I’m still in the beginning of my film career, but I think you always get something out of film festivals. If it’s not always contacts, because you don’t feel ready yet to actually use these contacts in a way of working together, you still meet a lot of people and become aware of the world of filmmaking. That was my case in the past. And if not that, then you will always have the possibility to watch a lot of new good films and learn from them. I’ve been to several film festivals, mostly as an audience member, because I like
watching films. Once I had the possibility of being part of the Talents Programm at RIFF which was very educating and some contacts helped me find work as well. Being shown at a festival and invited gave me
a feedback of my work and realize myself as a filmmaker in a broader sense. I think they are necessary to get out and encounter your film with new audiences.

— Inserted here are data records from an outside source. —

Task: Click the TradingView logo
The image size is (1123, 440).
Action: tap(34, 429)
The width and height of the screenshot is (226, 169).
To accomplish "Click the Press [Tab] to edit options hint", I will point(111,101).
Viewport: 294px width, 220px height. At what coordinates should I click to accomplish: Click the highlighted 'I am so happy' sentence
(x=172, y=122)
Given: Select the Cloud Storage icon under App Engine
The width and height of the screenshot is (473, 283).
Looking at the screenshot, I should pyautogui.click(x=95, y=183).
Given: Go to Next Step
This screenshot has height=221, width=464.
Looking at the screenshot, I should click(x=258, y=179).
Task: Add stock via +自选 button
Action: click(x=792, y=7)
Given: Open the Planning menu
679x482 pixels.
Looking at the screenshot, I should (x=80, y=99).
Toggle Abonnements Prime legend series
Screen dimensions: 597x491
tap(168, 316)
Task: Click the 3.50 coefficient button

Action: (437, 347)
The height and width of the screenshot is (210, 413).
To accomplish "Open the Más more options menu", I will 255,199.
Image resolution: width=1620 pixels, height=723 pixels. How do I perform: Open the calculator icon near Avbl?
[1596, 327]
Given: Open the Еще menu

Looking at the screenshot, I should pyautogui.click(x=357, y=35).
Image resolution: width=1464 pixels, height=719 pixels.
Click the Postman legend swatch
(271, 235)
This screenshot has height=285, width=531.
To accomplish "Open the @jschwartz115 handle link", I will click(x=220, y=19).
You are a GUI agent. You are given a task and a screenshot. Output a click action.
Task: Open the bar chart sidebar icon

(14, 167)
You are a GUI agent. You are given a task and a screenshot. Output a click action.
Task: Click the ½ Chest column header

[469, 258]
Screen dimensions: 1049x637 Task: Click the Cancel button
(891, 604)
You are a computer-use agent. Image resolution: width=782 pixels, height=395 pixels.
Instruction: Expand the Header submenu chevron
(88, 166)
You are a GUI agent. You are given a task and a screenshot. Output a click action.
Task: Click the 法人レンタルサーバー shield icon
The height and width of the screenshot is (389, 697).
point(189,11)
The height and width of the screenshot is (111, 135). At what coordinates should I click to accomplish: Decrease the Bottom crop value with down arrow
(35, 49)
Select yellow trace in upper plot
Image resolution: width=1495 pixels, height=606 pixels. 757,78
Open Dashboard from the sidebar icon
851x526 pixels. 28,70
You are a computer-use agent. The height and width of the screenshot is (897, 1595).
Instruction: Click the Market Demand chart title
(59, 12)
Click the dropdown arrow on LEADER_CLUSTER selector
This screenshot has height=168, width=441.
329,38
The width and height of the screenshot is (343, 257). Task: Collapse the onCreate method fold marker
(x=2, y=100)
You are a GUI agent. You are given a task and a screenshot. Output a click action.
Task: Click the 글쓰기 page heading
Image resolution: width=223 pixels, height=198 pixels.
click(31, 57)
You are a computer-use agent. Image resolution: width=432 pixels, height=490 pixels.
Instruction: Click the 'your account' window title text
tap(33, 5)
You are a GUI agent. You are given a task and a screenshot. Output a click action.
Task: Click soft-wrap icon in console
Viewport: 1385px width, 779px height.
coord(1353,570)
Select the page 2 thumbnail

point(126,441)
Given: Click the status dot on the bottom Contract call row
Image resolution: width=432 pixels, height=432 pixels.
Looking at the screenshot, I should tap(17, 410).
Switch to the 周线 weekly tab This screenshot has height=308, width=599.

- Do you believe that a filmmaker should be original and fresh or he/she should stick to classic but safe cinema style?
I don’t believe any of the two and I don’t think filmmakers should think that way. There’s no formula! A filmmaker can only come to terms of his own experience or vision and how he or her manages to put
this on the screen. The rest is secondary to me. What counts is the personal artistic essence, the feeling that remains after you strip down a film from all his plots, stories and technical aspects. Of course style helps to convey this and style inspires me as well, but it’s not crucial. There’s no “safe cinema style” that would matter for me, neither “original and fresh” films can be truthfully important when they only settle to appear this way. For me, it is about capturing soul and not creating style. We have to take care and be
aware to not end up with dead images and never-ending repetition of fake perfection.